▸ **What to work on**
In the entries below, rename "Viewport" to "Display area" wherever it occurs. Write the entries out again with nothing else altered.

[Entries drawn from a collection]

-=-=-

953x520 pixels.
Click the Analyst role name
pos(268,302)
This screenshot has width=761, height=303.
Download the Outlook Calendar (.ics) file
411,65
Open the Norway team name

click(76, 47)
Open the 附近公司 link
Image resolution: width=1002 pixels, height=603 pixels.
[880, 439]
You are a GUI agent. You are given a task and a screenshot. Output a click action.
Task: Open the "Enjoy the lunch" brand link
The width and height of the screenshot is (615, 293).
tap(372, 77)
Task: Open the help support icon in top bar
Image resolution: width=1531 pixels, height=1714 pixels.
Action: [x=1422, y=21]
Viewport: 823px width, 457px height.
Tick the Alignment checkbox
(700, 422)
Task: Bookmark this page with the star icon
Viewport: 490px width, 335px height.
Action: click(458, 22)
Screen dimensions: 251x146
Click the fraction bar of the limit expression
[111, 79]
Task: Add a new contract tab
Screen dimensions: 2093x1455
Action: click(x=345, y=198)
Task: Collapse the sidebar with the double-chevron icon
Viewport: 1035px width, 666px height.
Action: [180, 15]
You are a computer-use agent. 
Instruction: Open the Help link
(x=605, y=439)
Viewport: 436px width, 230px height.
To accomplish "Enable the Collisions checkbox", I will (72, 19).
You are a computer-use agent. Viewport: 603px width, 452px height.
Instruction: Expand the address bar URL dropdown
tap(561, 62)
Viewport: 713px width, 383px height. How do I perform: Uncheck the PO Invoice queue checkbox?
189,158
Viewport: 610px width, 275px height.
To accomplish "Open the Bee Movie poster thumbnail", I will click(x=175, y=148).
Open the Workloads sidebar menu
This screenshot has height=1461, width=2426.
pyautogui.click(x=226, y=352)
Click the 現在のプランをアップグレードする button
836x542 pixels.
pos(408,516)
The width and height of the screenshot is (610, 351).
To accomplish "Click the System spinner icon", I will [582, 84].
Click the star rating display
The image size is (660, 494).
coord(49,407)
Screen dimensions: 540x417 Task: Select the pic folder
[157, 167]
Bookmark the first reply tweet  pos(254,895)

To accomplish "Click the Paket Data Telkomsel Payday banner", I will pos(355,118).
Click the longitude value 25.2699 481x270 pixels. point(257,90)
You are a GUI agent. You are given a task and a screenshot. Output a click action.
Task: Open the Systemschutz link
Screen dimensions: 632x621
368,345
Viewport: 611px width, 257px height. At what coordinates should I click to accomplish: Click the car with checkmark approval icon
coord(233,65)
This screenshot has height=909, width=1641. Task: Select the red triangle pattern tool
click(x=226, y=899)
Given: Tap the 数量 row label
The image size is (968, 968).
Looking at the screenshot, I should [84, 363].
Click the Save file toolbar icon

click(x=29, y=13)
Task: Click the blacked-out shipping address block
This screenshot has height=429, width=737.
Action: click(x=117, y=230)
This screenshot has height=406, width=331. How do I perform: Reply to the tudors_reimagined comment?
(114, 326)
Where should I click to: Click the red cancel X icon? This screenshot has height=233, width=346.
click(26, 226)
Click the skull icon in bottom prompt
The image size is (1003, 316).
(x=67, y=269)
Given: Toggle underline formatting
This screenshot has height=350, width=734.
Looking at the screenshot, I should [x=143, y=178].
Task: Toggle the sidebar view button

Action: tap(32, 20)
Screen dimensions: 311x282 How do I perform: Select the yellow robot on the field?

-=-=-

▸ **Solution**
953x520 pixels.
Click the Analyst role name
pos(268,302)
This screenshot has width=761, height=303.
Download the Outlook Calendar (.ics) file
411,65
Open the Norway team name

click(76, 47)
Open the 附近公司 link
Image resolution: width=1002 pixels, height=603 pixels.
[880, 439]
You are a GUI agent. You are given a task and a screenshot. Output a click action.
Task: Open the "Enjoy the lunch" brand link
The width and height of the screenshot is (615, 293).
tap(372, 77)
Task: Open the help support icon in top bar
Image resolution: width=1531 pixels, height=1714 pixels.
Action: [x=1422, y=21]
Display area: 823px width, 457px height.
Tick the Alignment checkbox
(700, 422)
Task: Bookmark this page with the star icon
Display area: 490px width, 335px height.
Action: click(458, 22)
Screen dimensions: 251x146
Click the fraction bar of the limit expression
[111, 79]
Task: Add a new contract tab
Screen dimensions: 2093x1455
Action: click(x=345, y=198)
Task: Collapse the sidebar with the double-chevron icon
Display area: 1035px width, 666px height.
Action: [180, 15]
You are a computer-use agent. 
Instruction: Open the Help link
(x=605, y=439)
Display area: 436px width, 230px height.
To accomplish "Enable the Collisions checkbox", I will (72, 19).
You are a computer-use agent. Display area: 603px width, 452px height.
Instruction: Expand the address bar URL dropdown
tap(561, 62)
Display area: 713px width, 383px height. How do I perform: Uncheck the PO Invoice queue checkbox?
189,158
Display area: 610px width, 275px height.
To accomplish "Open the Bee Movie poster thumbnail", I will click(x=175, y=148).
Open the Workloads sidebar menu
This screenshot has height=1461, width=2426.
pyautogui.click(x=226, y=352)
Click the 現在のプランをアップグレードする button
836x542 pixels.
pos(408,516)
The width and height of the screenshot is (610, 351).
To accomplish "Click the System spinner icon", I will [582, 84].
Click the star rating display
The image size is (660, 494).
coord(49,407)
Screen dimensions: 540x417 Task: Select the pic folder
[157, 167]
Bookmark the first reply tweet  pos(254,895)

To accomplish "Click the Paket Data Telkomsel Payday banner", I will pos(355,118).
Click the longitude value 25.2699 481x270 pixels. point(257,90)
You are a GUI agent. You are given a task and a screenshot. Output a click action.
Task: Open the Systemschutz link
Screen dimensions: 632x621
368,345
Display area: 611px width, 257px height. At what coordinates should I click to accomplish: Click the car with checkmark approval icon
coord(233,65)
This screenshot has height=909, width=1641. Task: Select the red triangle pattern tool
click(x=226, y=899)
Given: Tap the 数量 row label
The image size is (968, 968).
Looking at the screenshot, I should [84, 363].
Click the Save file toolbar icon

click(x=29, y=13)
Task: Click the blacked-out shipping address block
This screenshot has height=429, width=737.
Action: click(x=117, y=230)
This screenshot has height=406, width=331. How do I perform: Reply to the tudors_reimagined comment?
(114, 326)
Where should I click to: Click the red cancel X icon? This screenshot has height=233, width=346.
click(26, 226)
Click the skull icon in bottom prompt
The image size is (1003, 316).
(x=67, y=269)
Given: Toggle underline formatting
This screenshot has height=350, width=734.
Looking at the screenshot, I should [x=143, y=178].
Task: Toggle the sidebar view button

Action: tap(32, 20)
Screen dimensions: 311x282 How do I perform: Select the yellow robot on the field?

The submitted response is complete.